■ **Work required**: In the records that follow, find the line with "This screenshot has width=970, height=546."; from there, retype every line exactly through the line with "Where should I", which also belongs to the answer.

Stored data

::::::

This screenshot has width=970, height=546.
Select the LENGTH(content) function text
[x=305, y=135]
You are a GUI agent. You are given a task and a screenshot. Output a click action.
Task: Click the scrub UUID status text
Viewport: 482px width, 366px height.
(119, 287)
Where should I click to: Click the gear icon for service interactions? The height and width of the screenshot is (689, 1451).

::::::

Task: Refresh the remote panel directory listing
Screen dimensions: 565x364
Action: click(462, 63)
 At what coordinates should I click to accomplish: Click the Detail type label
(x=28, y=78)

::::::

■ **Solution for this problem**:
This screenshot has width=970, height=546.
Select the LENGTH(content) function text
[x=305, y=135]
You are a GUI agent. You are given a task and a screenshot. Output a click action.
Task: Click the scrub UUID status text
Viewport: 482px width, 366px height.
(119, 287)
Where should I click to: Click the gear icon for service interactions? The height and width of the screenshot is (689, 1451).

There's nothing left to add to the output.